接口签名进行key排序,并MD5加密

import org.apache.commons.codec.digest.DigestUtils;
import java.io.UnsupportedEncodingException;
import java.util.Map;
import java.util.TreeMap;
/**
 * @Author: rongrong
 * @Date: 2018/4/23
 * @Description:
 */
public class MD5Utils {
    private static void getDigest(TreeMap<String, String> map, String key, String charset){
        StringBuilder sb = new StringBuilder();
        for (Map.Entry entry : map.entrySet()) {
            sb = sb.append(entry.getKey()).append("=").append(entry.getValue()).append("&");
        }
        sb.append("key").append("=").append(key);
        System.out.println("拼接后的字符："+sb.toString());
        String sign = DigestUtils.md5Hex(getContentBytes(sb.toString(), charset));
        System.out.println("加密后的签名："+sign);
    }
    private static byte[] getContentBytes(String content, String charset) {
        if (charset == null || "".equals(charset)) {
            return content.getBytes();
        }
        try {
            return content.getBytes(charset);
        } catch (UnsupportedEncodingException e) {
            throw new RuntimeException("MD5签名过程中出现错误,指定的编码集不对,您目前指定的编码集是:" + charset);
        }
    }
    public static void main(String[] args) {
        //treeMap默认是key升序排序 ,如果需要降序,可以使用Comparator中的compare方法
        TreeMap<String,String> map = new TreeMap<String, String>();
        map.put("name", "zychen");
        map.put("password", "123456");
        map.put("project", "base");
        map.put("tenantId", "192319387131");
        getDigest(map, "helloWorld","utf-8");
    }
}

 

简单叙说jwt加密原理以及这样加密方式的优缺点？

原理：JWT由三部分组成：header.payload.signature，每部分是一个Json表示。最终的Token对这三部分进行编码之后的字符串，中间用“.”分割。header用来描述token的类型（jwt）以及使用的hash算法，payload包含一些摘要信息，signature签名由前面的Header、Payload以及秘钥组成。当访问登录页的时候，登录服务验证之后，签发证书返回给客户端。客户端保存证书，并在每次请求时将其附在request header中。服务器接收请求之后，通过签名和时戳，验证Token的有效性。若有效，则响应客户端。

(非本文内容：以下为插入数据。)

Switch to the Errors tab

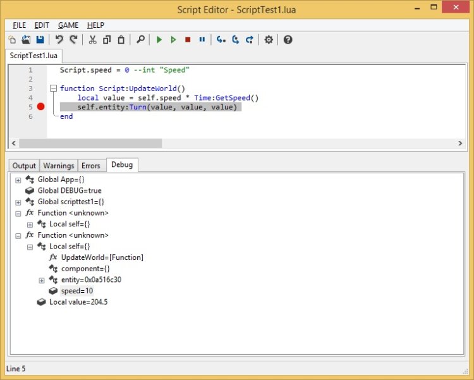[90, 166]
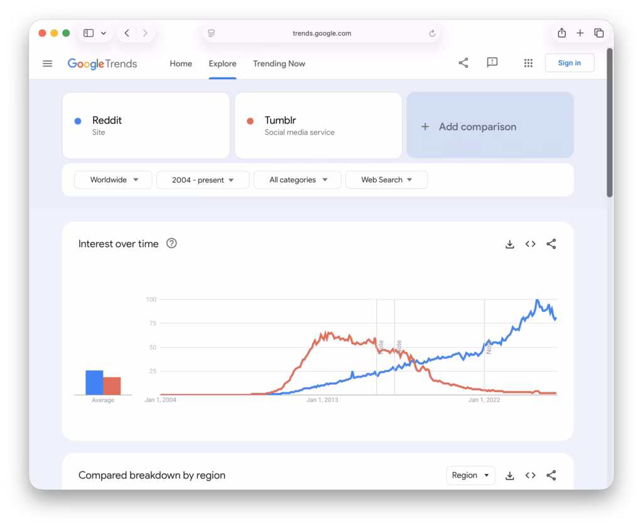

优点：无状态，不需要在 session中存储用户信息，不用担心跨域问题，只需在用户验证成功后，获取一个JWT token，服务端验证签名即可，比 cookie 更支持原生移动端应用，验证解耦，无需使用特定的身份验证方案，token可以在任何地方生成
缺点：
1.请求地址中的token容易被盗取，难以保证token本身的安全
2.HTTP 头中自定义属性但是局限性太大，XMLHttpRequest 请求通常用于Ajax方法中对于页面局部的异步刷新，通过该类请求得到的页面不能被浏览器所记录下，从而进行前进，后退，刷新，收藏等操作，给用户带来不便

摘要认证：
采用对参数和响应进行摘要的方法，每次请求和响应，按照一定的规则生成数字摘要，客户端和服务端双方需要约定好参数的排序方式，请求的参数经过排序后，再将参数名名称和值经过一定的策略组织起来，加上一个秘钥secret，就是‘盐’通过约定的摘要算法生成数字摘要，传递给服务端。服务端在接收到客户端传递的参数后，服务端会采取和客户端相同的策略对参数进行排序，并且加上相同的secret，采用相同的摘要算法生成摘要串，由于相同内容经过相同的摘要算法，生成的摘要内容必定相同。将服务端生成的摘要串与客户端生成的摘要串进行比较，这样就能知道参数内容是否被篡改。